Court of Appeals of Ohio, Twelfth District, Madison

May 30, 2017

STATE OF OHIO, Plaintiff-Appellee,
v.
BRANDON CHAFFIN, Defendant-Appellant.

         CRIMINAL APPEAL FROM MADISON COUNTY COURT OF COMMON PLEAS Case No. CR20160048

          Stephen Pronai, Madison County Prosecuting Attorney, Rachel Price and Nicholas Adkins, for plaintiff-appellee

          Charlyn Bohland, for defendant-appellant

          OPINION

          S. POWELL, P.J.

         {¶ 1} Defendant-appellant, Brandon Chaff in, appeals from the sentence he received in the Madison County Court of Common Pleas after he pled guilty to one count of aggravated burglary. For the reasons outlined below, we affirm.

         {¶ 2} On April 14, 2016, the Madison County Grand Jury returned an indictment charging Chaffin with aggravated burglary in violation of R.C. 2911.11(A)(1), aggravated burglary in violation of R.C. 2911.11(A)(2), and kidnaping in violation of R.C. 2905.01(A)(2), all first-degree felonies. Chaffin was also charged with felonious assault in violation of R.C. 2903.11(A)(1), a second-degree felony. The charges arose after Chaffin and an accomplice forcefully broke into a London, Madison County, home where they then assaulted a female victim inside before stealing several items, including jewelry, her cell phone, and other electronics. During this time, Chaffin broke the victim's nose and held her at gunpoint. At the time of the offense, Chaffin was 16 years old and on probation.

         {¶ 3} On June 6, 2016, Chaffin entered into a plea agreement and pled guilty to aggravated burglary in violation of R.C. 2911.11(A)(1) in exchange for the remaining offenses being dismissed. After conducting the required Crim.R. 11 plea colloquy, the trial court accepted Chaffin's guilty plea and ordered a presentence investigation report be completed. The matter was then scheduled for sentencing on July 21, 2016.
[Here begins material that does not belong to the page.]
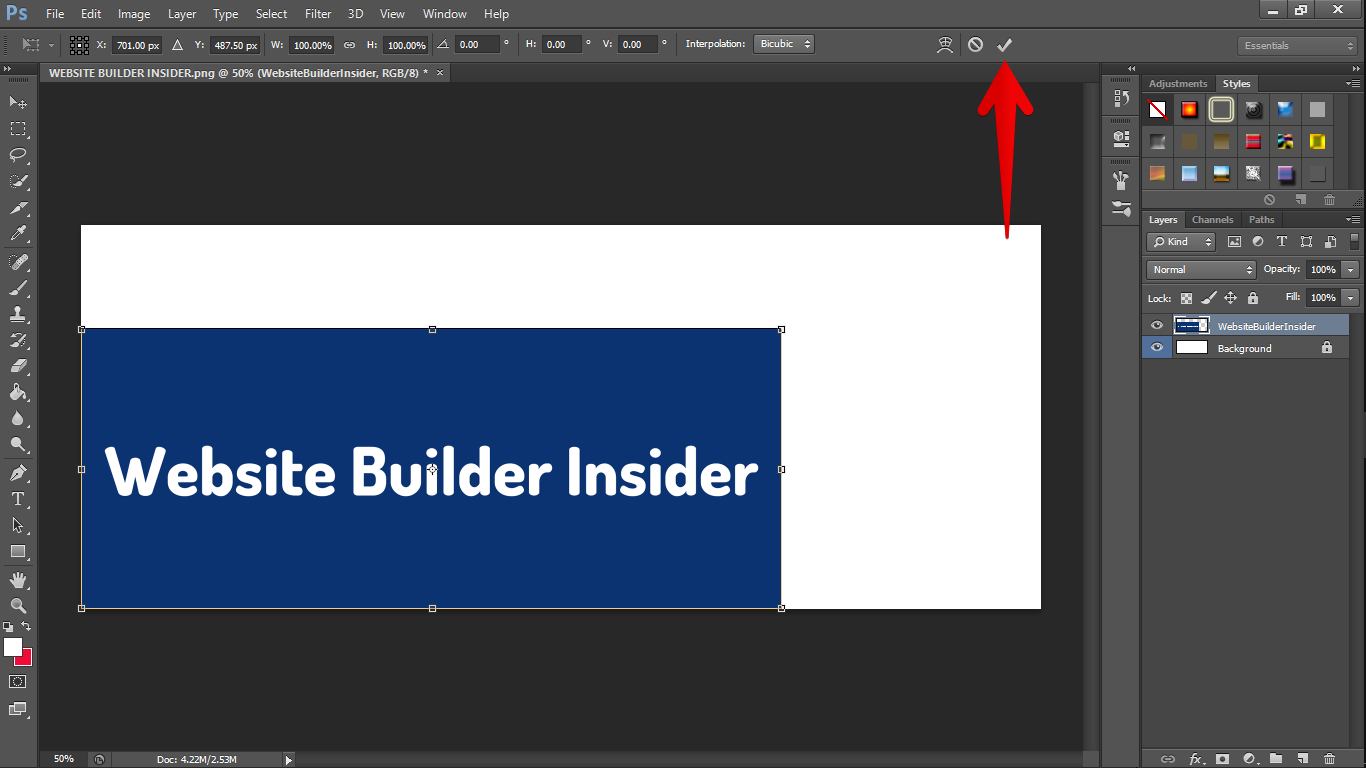Image resolution: width=1366 pixels, height=768 pixels.
Task: Select the Horizontal Type tool
Action: (18, 499)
         {¶ 4} At the sentencing hearing, and upon reviewing the presentence investigation report, the trial court noted that the victim suffered serious physical, psychological, and economic harm as a result of Chaffin's actions. The trial court also noted that Chaffin was on probation at the time of the offense. The trial court then sentenced Chaffin to seven years in prison and ordered him to pay the victim $6, 579.36 in restitution. Chaffin did not dispute the amount of restitution imposed. The trial court also ordered Chaffin to pay court costs and notified him that he would be subject to a mandatory five-year term of postrelease control.

         {¶ 5} Chaffin now appeals from this sentence, raising three assignments of error for review.
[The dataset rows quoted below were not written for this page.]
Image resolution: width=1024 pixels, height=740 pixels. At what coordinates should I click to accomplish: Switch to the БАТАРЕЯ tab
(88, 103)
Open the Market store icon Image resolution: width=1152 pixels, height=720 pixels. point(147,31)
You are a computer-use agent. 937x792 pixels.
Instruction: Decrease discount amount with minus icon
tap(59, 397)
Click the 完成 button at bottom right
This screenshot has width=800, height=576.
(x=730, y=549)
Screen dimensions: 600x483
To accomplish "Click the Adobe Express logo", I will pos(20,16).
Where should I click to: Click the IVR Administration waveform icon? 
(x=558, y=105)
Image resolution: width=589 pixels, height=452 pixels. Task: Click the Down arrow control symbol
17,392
         {¶ 6} Assignment of Error No. 1:

         {¶ 7} THE TRIAL COURT ERRED WHEN IT IMPOSED A FINANCIAL SANCTION WITHOUT CONSIDERING BRANDON CHAFFIN'S PRESENT AND FUTURE ABILITY TO PAY THE SANCTION, IN VIOLATION OF R.C. 2929.19(B)(5).

         {¶ 8} In his first assignment of error, Chaffin argues the trial court erred by ordering him to pay restitution without first considering his present and future ability to pay that financial sanction.[1] We disagree.
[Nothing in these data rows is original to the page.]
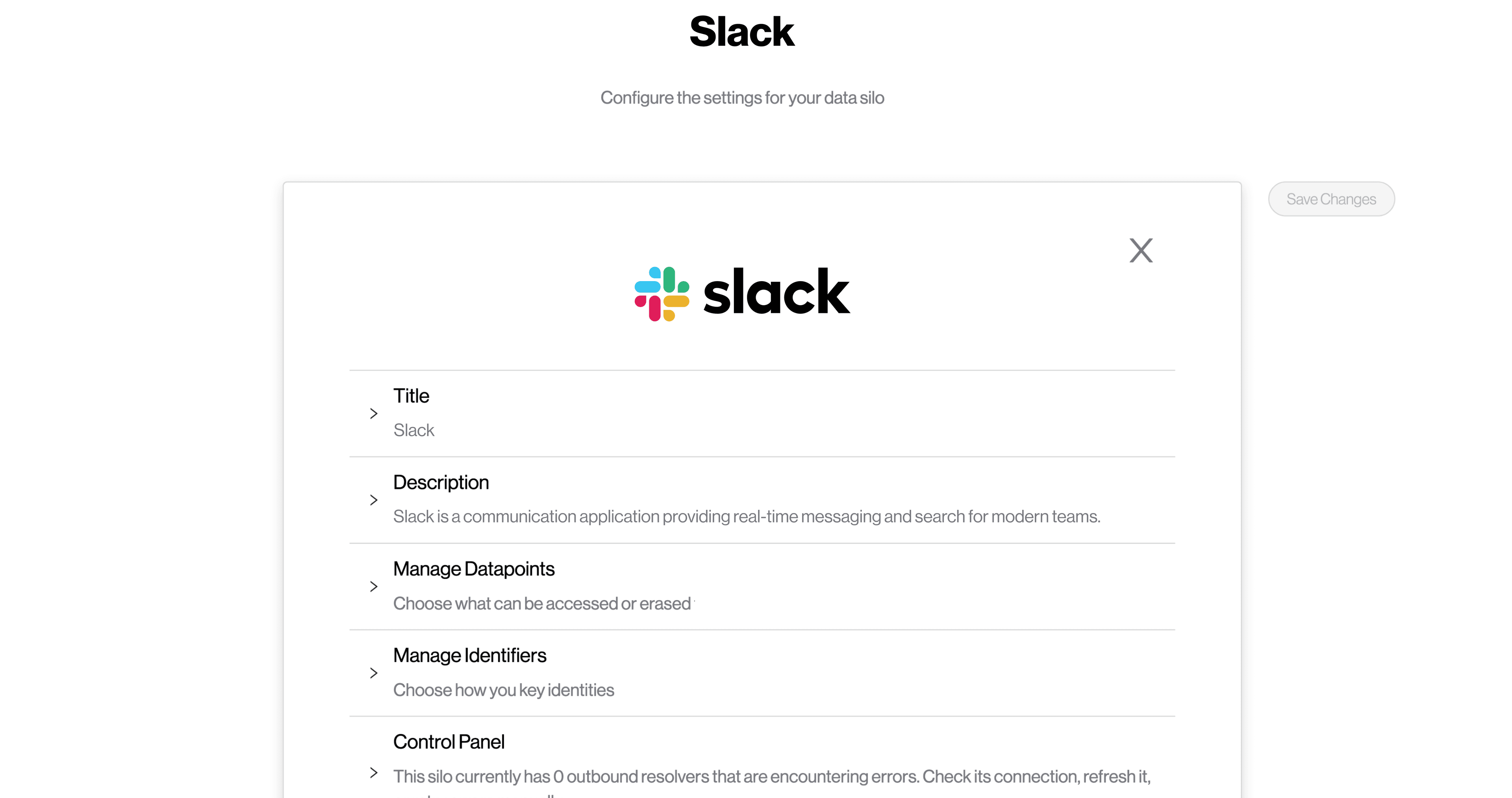The width and height of the screenshot is (1512, 798).
Task: Click the chevron beside Control Panel
Action: pyautogui.click(x=374, y=773)
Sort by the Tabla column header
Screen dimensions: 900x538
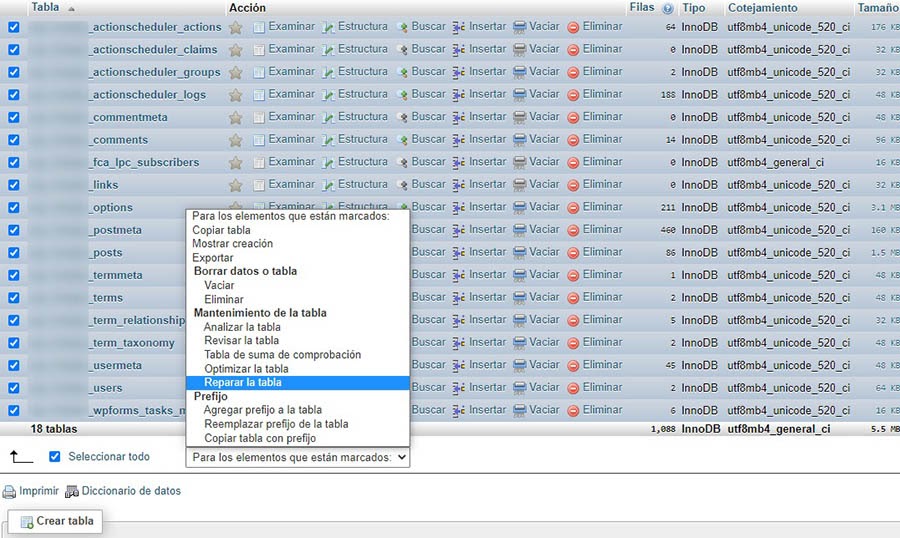[x=45, y=8]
         {¶ 9} Pursuant to R.C. 2929.19(B)(5), which was previously codified under R.C. 2929.19(B)(6), before imposing a financial sanction, including restitution, the trial court must first "consider the offender's present and future ability to pay the amount of the sanction[.]" There are no express factors that must be considered or specific findings that must be made regarding the offender's ability to pay. State v. Dandridge, 12th Dist. Butler No. CA2003-12-330, 2005-Ohio-1077, ¶ 6. In fact, although preferable for appellate review, "'a trial court need not explicitly state in its judgment entry that it considered a defendant's ability to pay a financial sanction.'" State v. Dehner, 12th Dist. Clermont No. CA2012-12-090, 2013-Ohio-3576, ¶ 47, quoting State v. Henderson, 4th Dist. Vinton No. 07CA659, 2008-Ohio-2063, ¶ 7. Nevertheless, there must be some evidence in the record to show that the trial court acted in accordance with the legislative mandate that it consider the offender's present and future ability to pay. State v. Lang, 12th Dist. Brown No. CA2011-03-007, 2011-Ohio-5742, ¶ 12, citing State v. Adkins, 144 Ohio App.3d 633, 647 (12th Dist.2001). This court looks to the totality of the record to see if this requirement has been satisfied. State v. Rabe, 12th Dist. Clermont No. CA2013-09-068, 2014-Ohio-2008, ¶ 74.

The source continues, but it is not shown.